**Problem statement**
Copy the following records line for line, with no changes.
___ Exercise materials ___
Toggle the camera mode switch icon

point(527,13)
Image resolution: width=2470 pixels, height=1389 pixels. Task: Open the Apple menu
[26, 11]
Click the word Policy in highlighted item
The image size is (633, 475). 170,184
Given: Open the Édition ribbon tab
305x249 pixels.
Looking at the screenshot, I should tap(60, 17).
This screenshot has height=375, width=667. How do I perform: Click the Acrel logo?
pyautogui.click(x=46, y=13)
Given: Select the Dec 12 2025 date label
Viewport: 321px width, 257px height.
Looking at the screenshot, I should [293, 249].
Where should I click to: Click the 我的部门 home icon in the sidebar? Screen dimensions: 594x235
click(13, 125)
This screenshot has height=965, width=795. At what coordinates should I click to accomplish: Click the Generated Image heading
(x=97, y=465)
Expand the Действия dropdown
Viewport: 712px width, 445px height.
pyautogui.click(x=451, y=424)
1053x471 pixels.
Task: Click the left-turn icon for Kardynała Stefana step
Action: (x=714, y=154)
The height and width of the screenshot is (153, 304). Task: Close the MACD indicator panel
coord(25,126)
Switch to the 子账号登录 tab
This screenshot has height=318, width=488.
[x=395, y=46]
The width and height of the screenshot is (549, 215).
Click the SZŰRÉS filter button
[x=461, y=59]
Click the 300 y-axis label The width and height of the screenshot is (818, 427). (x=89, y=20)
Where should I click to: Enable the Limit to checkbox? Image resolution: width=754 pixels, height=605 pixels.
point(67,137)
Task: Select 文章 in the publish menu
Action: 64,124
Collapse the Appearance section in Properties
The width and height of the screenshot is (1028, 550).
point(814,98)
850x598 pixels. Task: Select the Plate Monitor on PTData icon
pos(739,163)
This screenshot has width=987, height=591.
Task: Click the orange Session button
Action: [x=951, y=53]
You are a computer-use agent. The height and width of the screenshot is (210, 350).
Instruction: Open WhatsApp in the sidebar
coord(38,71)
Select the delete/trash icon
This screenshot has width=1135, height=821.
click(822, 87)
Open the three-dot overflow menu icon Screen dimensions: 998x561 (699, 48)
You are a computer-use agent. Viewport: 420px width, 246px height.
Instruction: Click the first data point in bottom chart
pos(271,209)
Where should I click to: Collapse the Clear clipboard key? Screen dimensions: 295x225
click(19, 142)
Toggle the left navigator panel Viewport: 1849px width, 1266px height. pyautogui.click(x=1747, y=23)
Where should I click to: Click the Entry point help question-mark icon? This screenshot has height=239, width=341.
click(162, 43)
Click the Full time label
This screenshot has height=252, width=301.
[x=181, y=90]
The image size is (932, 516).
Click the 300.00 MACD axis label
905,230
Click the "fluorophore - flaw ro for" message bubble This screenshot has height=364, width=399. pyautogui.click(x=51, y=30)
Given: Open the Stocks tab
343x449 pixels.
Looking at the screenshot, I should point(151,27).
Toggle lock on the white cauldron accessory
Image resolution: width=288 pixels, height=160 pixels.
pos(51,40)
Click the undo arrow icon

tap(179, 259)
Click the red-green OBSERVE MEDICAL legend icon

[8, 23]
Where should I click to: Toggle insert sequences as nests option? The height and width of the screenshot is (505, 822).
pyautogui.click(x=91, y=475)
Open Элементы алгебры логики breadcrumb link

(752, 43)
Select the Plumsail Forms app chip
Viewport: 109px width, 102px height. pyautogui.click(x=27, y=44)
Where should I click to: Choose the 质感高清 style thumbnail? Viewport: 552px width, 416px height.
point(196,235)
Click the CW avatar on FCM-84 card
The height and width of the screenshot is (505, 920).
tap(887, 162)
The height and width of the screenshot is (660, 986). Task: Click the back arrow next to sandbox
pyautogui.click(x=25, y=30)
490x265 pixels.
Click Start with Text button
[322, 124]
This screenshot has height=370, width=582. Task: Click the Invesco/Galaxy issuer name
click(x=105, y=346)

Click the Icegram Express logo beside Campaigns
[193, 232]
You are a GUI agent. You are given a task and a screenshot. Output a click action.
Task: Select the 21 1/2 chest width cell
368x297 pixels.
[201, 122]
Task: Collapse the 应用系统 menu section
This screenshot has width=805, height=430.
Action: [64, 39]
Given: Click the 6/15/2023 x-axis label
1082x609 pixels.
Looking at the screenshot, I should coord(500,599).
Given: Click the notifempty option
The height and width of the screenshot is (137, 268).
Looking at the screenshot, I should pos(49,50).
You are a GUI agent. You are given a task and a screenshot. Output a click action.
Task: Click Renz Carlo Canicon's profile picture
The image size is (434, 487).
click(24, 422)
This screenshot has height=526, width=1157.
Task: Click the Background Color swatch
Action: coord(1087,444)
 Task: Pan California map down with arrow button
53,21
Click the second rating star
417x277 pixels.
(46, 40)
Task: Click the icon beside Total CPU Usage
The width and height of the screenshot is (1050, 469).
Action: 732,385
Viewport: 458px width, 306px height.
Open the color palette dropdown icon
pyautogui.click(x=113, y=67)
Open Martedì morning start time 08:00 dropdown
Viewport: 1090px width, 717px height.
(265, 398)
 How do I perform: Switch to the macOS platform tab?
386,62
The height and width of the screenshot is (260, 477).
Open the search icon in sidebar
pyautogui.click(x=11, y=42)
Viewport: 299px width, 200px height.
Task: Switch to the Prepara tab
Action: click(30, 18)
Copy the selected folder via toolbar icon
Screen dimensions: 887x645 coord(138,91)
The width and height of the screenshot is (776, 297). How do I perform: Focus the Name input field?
___
**Completed task**
Toggle the camera mode switch icon

point(527,13)
Image resolution: width=2470 pixels, height=1389 pixels. Task: Open the Apple menu
[26, 11]
Click the word Policy in highlighted item
The image size is (633, 475). 170,184
Given: Open the Édition ribbon tab
305x249 pixels.
Looking at the screenshot, I should tap(60, 17).
This screenshot has height=375, width=667. How do I perform: Click the Acrel logo?
pyautogui.click(x=46, y=13)
Given: Select the Dec 12 2025 date label
Viewport: 321px width, 257px height.
Looking at the screenshot, I should [293, 249].
Where should I click to: Click the 我的部门 home icon in the sidebar? Screen dimensions: 594x235
click(13, 125)
This screenshot has height=965, width=795. At what coordinates should I click to accomplish: Click the Generated Image heading
(x=97, y=465)
Expand the Действия dropdown
Viewport: 712px width, 445px height.
pyautogui.click(x=451, y=424)
1053x471 pixels.
Task: Click the left-turn icon for Kardynała Stefana step
Action: (x=714, y=154)
The height and width of the screenshot is (153, 304). Task: Close the MACD indicator panel
coord(25,126)
Switch to the 子账号登录 tab
This screenshot has height=318, width=488.
[x=395, y=46]
The width and height of the screenshot is (549, 215).
Click the SZŰRÉS filter button
[x=461, y=59]
Click the 300 y-axis label The width and height of the screenshot is (818, 427). (x=89, y=20)
Where should I click to: Enable the Limit to checkbox? Image resolution: width=754 pixels, height=605 pixels.
point(67,137)
Task: Select 文章 in the publish menu
Action: 64,124
Collapse the Appearance section in Properties
The width and height of the screenshot is (1028, 550).
point(814,98)
850x598 pixels. Task: Select the Plate Monitor on PTData icon
pos(739,163)
This screenshot has width=987, height=591.
Task: Click the orange Session button
Action: [x=951, y=53]
You are a computer-use agent. The height and width of the screenshot is (210, 350).
Instruction: Open WhatsApp in the sidebar
coord(38,71)
Select the delete/trash icon
This screenshot has width=1135, height=821.
click(822, 87)
Open the three-dot overflow menu icon Screen dimensions: 998x561 (699, 48)
You are a computer-use agent. Viewport: 420px width, 246px height.
Instruction: Click the first data point in bottom chart
pos(271,209)
Where should I click to: Collapse the Clear clipboard key? Screen dimensions: 295x225
click(19, 142)
Toggle the left navigator panel Viewport: 1849px width, 1266px height. pyautogui.click(x=1747, y=23)
Where should I click to: Click the Entry point help question-mark icon? This screenshot has height=239, width=341.
click(162, 43)
Click the Full time label
This screenshot has height=252, width=301.
[x=181, y=90]
The image size is (932, 516).
Click the 300.00 MACD axis label
905,230
Click the "fluorophore - flaw ro for" message bubble This screenshot has height=364, width=399. pyautogui.click(x=51, y=30)
Given: Open the Stocks tab
343x449 pixels.
Looking at the screenshot, I should point(151,27).
Toggle lock on the white cauldron accessory
Image resolution: width=288 pixels, height=160 pixels.
pos(51,40)
Click the undo arrow icon

tap(179, 259)
Click the red-green OBSERVE MEDICAL legend icon

[8, 23]
Where should I click to: Toggle insert sequences as nests option? The height and width of the screenshot is (505, 822).
pyautogui.click(x=91, y=475)
Open Элементы алгебры логики breadcrumb link

(752, 43)
Select the Plumsail Forms app chip
Viewport: 109px width, 102px height. pyautogui.click(x=27, y=44)
Where should I click to: Choose the 质感高清 style thumbnail? Viewport: 552px width, 416px height.
point(196,235)
Click the CW avatar on FCM-84 card
The height and width of the screenshot is (505, 920).
tap(887, 162)
The height and width of the screenshot is (660, 986). Task: Click the back arrow next to sandbox
pyautogui.click(x=25, y=30)
490x265 pixels.
Click Start with Text button
[322, 124]
This screenshot has height=370, width=582. Task: Click the Invesco/Galaxy issuer name
click(x=105, y=346)

Click the Icegram Express logo beside Campaigns
[193, 232]
You are a GUI agent. You are given a task and a screenshot. Output a click action.
Task: Select the 21 1/2 chest width cell
368x297 pixels.
[201, 122]
Task: Collapse the 应用系统 menu section
This screenshot has width=805, height=430.
Action: [64, 39]
Given: Click the 6/15/2023 x-axis label
1082x609 pixels.
Looking at the screenshot, I should coord(500,599).
Given: Click the notifempty option
The height and width of the screenshot is (137, 268).
Looking at the screenshot, I should pos(49,50).
You are a GUI agent. You are given a task and a screenshot. Output a click action.
Task: Click Renz Carlo Canicon's profile picture
The image size is (434, 487).
click(24, 422)
This screenshot has height=526, width=1157.
Task: Click the Background Color swatch
Action: coord(1087,444)
 Task: Pan California map down with arrow button
53,21
Click the second rating star
417x277 pixels.
(46, 40)
Task: Click the icon beside Total CPU Usage
The width and height of the screenshot is (1050, 469).
Action: 732,385
Viewport: 458px width, 306px height.
Open the color palette dropdown icon
pyautogui.click(x=113, y=67)
Open Martedì morning start time 08:00 dropdown
Viewport: 1090px width, 717px height.
(265, 398)
 How do I perform: Switch to the macOS platform tab?
386,62
The height and width of the screenshot is (260, 477).
Open the search icon in sidebar
pyautogui.click(x=11, y=42)
Viewport: 299px width, 200px height.
Task: Switch to the Prepara tab
Action: click(30, 18)
Copy the selected folder via toolbar icon
Screen dimensions: 887x645 coord(138,91)
The width and height of the screenshot is (776, 297). How do I perform: Focus the Name input field?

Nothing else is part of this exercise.